The Singapore-MIT Model
The Singapore-MIT Alliance (SMA), which has endured since 1998, serves as a prime example of this system. According to Canizares, “the National Research Foundation of Singapore funded this alliance” since they were “keen” to harness the capabilities of MIT, particularly “in the areas of environmental monitoring and testing.”
Over the past 10 years, the program has expanded to fields such as chemical and pharmaceutical engineering and computation and systems biology.
Canizares said, “MIT tries to make sure they pay for themselves, but there is always overhead and legal costs.”
Frequently, the management of international activities places burdens on MIT’s administration, because administrative costs are higher for international activities.
Benefits to MIT
In 2007–2008, SMA generated about $4 million in revenue for MIT. In fact, “international collaborations with foreign governments” was listed as one means of revenue enhancement the Institute Planning Task Force. Potential revenue was estimated in the range of tens of millions of dollars.
Canizares said that it is highly unlikely that MIT will adopt that particular strategy. He believes, “We should be carefully gaining international engagements, not doing it solely for profit. It would be a case of having one’s cake and eating it, too.” The ideal collaboration would be one where the research interests of the partner match those of MIT and which requires no financial outlay.
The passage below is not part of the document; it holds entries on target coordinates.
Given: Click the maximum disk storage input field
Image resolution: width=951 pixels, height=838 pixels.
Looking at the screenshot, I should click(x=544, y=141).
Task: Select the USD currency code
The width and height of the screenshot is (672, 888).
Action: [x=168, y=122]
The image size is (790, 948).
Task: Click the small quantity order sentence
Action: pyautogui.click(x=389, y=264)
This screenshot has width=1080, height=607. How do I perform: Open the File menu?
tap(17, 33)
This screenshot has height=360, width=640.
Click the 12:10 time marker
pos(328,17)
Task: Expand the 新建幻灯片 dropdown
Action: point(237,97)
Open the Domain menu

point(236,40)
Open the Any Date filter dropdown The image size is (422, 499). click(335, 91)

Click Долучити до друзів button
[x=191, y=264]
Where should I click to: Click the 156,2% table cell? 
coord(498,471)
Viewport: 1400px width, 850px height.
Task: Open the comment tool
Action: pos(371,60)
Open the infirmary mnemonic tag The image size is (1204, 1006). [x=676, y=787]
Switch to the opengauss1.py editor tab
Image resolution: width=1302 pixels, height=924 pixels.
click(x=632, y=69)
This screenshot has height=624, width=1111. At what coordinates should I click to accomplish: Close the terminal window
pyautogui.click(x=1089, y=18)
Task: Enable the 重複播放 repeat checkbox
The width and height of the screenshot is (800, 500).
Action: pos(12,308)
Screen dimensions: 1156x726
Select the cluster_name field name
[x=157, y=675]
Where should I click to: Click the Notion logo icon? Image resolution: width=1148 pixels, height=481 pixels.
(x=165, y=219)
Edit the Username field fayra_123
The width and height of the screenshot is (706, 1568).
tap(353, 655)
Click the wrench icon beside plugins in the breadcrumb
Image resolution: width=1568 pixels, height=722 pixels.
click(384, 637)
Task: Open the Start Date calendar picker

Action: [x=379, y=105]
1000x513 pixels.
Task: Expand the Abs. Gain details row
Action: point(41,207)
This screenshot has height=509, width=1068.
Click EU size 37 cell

For developing countries, pursuing an alliance with MIT could be cost-prohibitive (especially with price tags around $20 million as with SMA.) Canizares confirmed that MIT’s emphasis on minimal costs does not completely preclude partnerships with those who cannot pay. MIT would have “different motives” for establishing partnerships with those groups, so the financial outlay would not prove a deterrent. In these cases, MIT would also attempt to secure a donor or foundation funding.
According to the accreditation self-study, overtures from other nations have thus far triggered most of MIT’s international partnerships. But with a heightened awareness of the need for collaboration, MIT plans to become more proactive in seeking out partners.